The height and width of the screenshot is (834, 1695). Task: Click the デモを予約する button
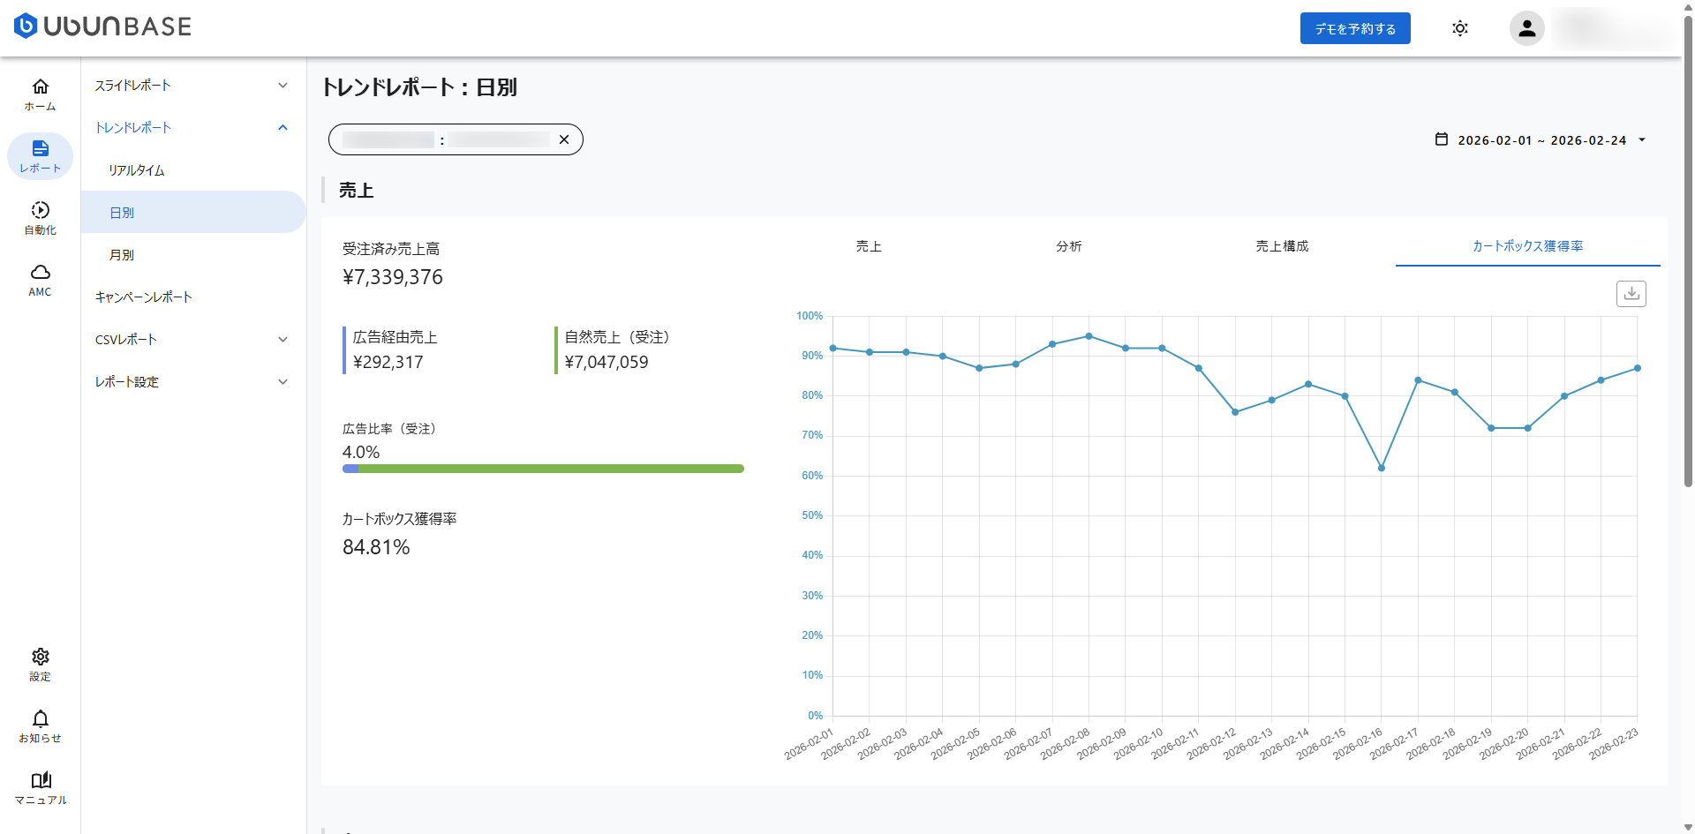(1354, 28)
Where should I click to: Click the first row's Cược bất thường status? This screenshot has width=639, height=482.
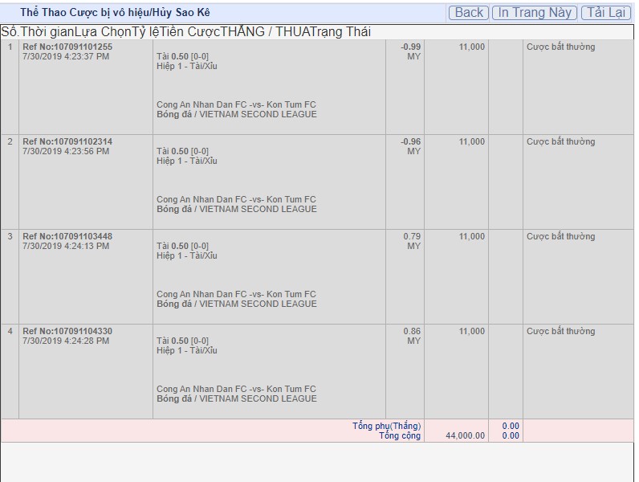(x=560, y=47)

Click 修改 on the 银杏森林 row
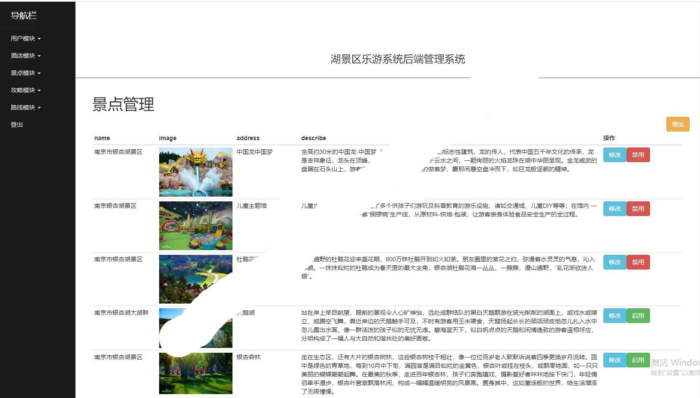pyautogui.click(x=615, y=360)
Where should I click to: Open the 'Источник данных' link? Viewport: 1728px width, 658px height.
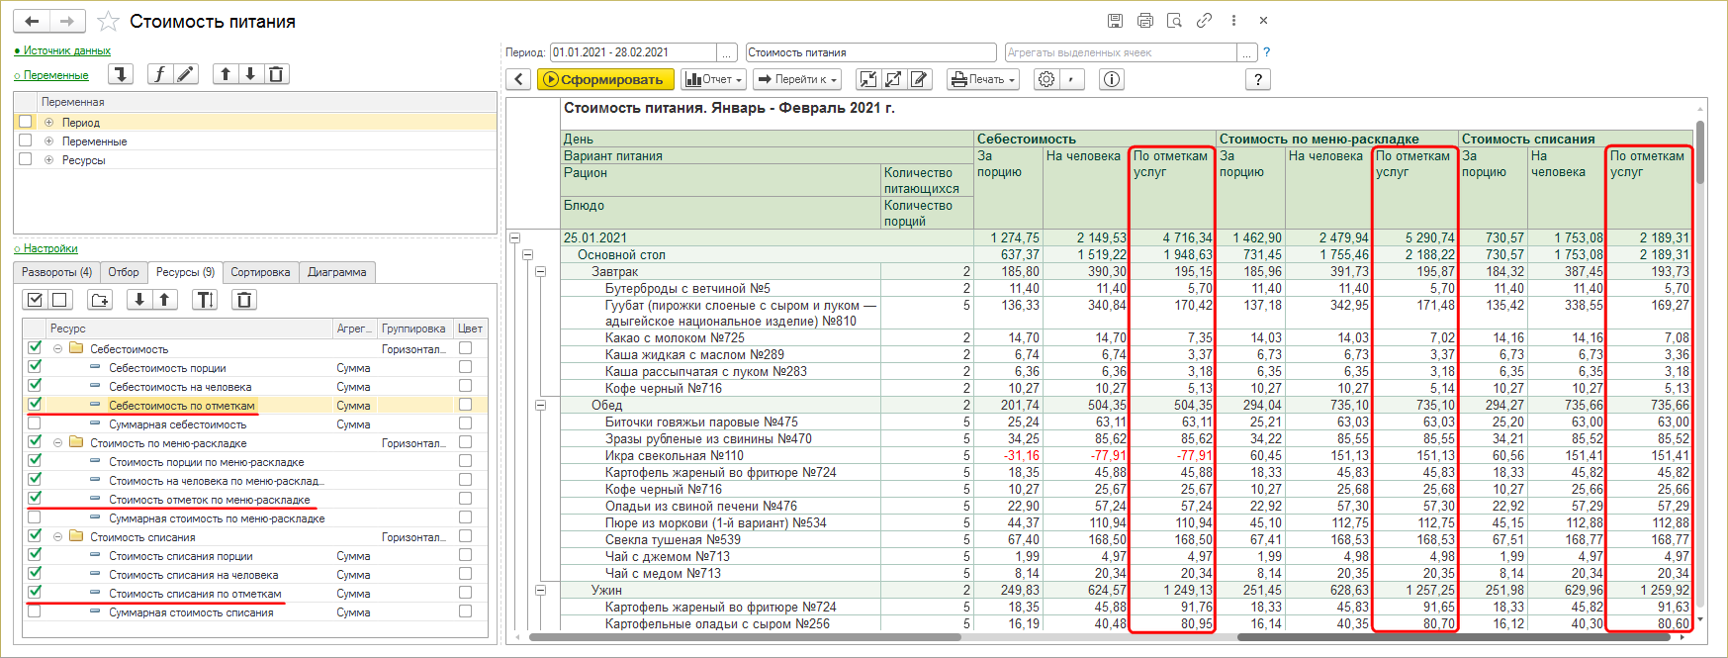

========

> **WORK REQUIRED**:
Without the pictures, give the entries above back exactly.

> **FINISHED TASK**:
The height and width of the screenshot is (834, 1695). Task: Click the デモを予約する button
(1354, 28)
Where should I click to: Click the first row's Cược bất thường status? This screenshot has width=639, height=482.
(x=560, y=47)

Click 修改 on the 银杏森林 row
pyautogui.click(x=615, y=360)
Where should I click to: Open the 'Источник данных' link? Viewport: 1728px width, 658px height.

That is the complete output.